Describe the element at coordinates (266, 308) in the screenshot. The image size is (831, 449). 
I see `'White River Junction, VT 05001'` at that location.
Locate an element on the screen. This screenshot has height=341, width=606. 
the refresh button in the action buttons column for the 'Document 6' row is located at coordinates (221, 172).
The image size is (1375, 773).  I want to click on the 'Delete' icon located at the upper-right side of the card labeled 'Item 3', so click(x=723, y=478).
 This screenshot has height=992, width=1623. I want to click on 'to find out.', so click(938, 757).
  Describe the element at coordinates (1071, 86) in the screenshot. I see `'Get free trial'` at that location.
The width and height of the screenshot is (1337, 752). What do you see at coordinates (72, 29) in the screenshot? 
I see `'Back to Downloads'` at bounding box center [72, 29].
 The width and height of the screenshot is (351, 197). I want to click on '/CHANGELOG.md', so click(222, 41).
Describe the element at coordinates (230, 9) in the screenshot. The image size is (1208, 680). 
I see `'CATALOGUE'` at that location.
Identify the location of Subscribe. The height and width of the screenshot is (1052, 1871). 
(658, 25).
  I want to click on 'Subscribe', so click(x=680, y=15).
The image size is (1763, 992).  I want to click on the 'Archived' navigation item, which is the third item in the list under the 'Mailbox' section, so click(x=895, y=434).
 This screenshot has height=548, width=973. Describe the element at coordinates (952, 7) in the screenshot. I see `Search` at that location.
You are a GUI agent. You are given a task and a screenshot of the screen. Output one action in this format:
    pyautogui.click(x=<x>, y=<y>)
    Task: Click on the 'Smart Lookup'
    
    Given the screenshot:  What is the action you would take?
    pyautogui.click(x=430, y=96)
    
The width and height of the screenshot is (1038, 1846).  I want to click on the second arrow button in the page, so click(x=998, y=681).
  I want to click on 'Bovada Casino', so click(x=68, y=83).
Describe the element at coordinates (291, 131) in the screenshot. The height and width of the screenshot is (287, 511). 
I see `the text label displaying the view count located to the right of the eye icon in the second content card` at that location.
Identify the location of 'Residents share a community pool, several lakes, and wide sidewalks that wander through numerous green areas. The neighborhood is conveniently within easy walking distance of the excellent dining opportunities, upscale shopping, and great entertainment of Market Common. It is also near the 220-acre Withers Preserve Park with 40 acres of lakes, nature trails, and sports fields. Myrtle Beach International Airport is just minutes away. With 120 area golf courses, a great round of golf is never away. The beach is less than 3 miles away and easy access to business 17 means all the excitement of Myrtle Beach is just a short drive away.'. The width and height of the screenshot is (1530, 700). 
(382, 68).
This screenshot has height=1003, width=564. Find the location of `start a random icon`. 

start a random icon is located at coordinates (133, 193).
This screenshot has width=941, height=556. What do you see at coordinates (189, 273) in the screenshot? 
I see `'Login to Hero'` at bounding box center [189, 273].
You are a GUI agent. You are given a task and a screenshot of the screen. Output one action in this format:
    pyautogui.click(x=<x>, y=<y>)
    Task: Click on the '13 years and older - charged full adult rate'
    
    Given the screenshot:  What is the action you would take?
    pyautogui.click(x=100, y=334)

--------------------------------

■ Goal
Rewrite all the items above, putting "image dimensions" in place of "image size" and changing nothing else.

■ Exercise solution
Describe the element at coordinates (266, 308) in the screenshot. The image dimensions is (831, 449). 
I see `'White River Junction, VT 05001'` at that location.
Locate an element on the screen. This screenshot has height=341, width=606. 
the refresh button in the action buttons column for the 'Document 6' row is located at coordinates (221, 172).
The image dimensions is (1375, 773).  I want to click on the 'Delete' icon located at the upper-right side of the card labeled 'Item 3', so click(x=723, y=478).
 This screenshot has height=992, width=1623. I want to click on 'to find out.', so click(938, 757).
  Describe the element at coordinates (1071, 86) in the screenshot. I see `'Get free trial'` at that location.
The width and height of the screenshot is (1337, 752). What do you see at coordinates (72, 29) in the screenshot? 
I see `'Back to Downloads'` at bounding box center [72, 29].
 The width and height of the screenshot is (351, 197). I want to click on '/CHANGELOG.md', so click(222, 41).
Describe the element at coordinates (230, 9) in the screenshot. The image dimensions is (1208, 680). 
I see `'CATALOGUE'` at that location.
Identify the location of Subscribe. The height and width of the screenshot is (1052, 1871). 
(658, 25).
  I want to click on 'Subscribe', so click(x=680, y=15).
The image dimensions is (1763, 992).  I want to click on the 'Archived' navigation item, which is the third item in the list under the 'Mailbox' section, so click(x=895, y=434).
 This screenshot has height=548, width=973. Describe the element at coordinates (952, 7) in the screenshot. I see `Search` at that location.
You are a GUI agent. You are given a task and a screenshot of the screen. Output one action in this format:
    pyautogui.click(x=<x>, y=<y>)
    Task: Click on the 'Smart Lookup'
    
    Given the screenshot:  What is the action you would take?
    pyautogui.click(x=430, y=96)
    
The width and height of the screenshot is (1038, 1846).  I want to click on the second arrow button in the page, so click(x=998, y=681).
  I want to click on 'Bovada Casino', so click(x=68, y=83).
Describe the element at coordinates (291, 131) in the screenshot. The height and width of the screenshot is (287, 511). 
I see `the text label displaying the view count located to the right of the eye icon in the second content card` at that location.
Identify the location of 'Residents share a community pool, several lakes, and wide sidewalks that wander through numerous green areas. The neighborhood is conveniently within easy walking distance of the excellent dining opportunities, upscale shopping, and great entertainment of Market Common. It is also near the 220-acre Withers Preserve Park with 40 acres of lakes, nature trails, and sports fields. Myrtle Beach International Airport is just minutes away. With 120 area golf courses, a great round of golf is never away. The beach is less than 3 miles away and easy access to business 17 means all the excitement of Myrtle Beach is just a short drive away.'. The width and height of the screenshot is (1530, 700). 
(382, 68).
This screenshot has height=1003, width=564. Find the location of `start a random icon`. 

start a random icon is located at coordinates (133, 193).
This screenshot has width=941, height=556. What do you see at coordinates (189, 273) in the screenshot? 
I see `'Login to Hero'` at bounding box center [189, 273].
You are a GUI agent. You are given a task and a screenshot of the screen. Output one action in this format:
    pyautogui.click(x=<x>, y=<y>)
    Task: Click on the '13 years and older - charged full adult rate'
    
    Given the screenshot:  What is the action you would take?
    pyautogui.click(x=100, y=334)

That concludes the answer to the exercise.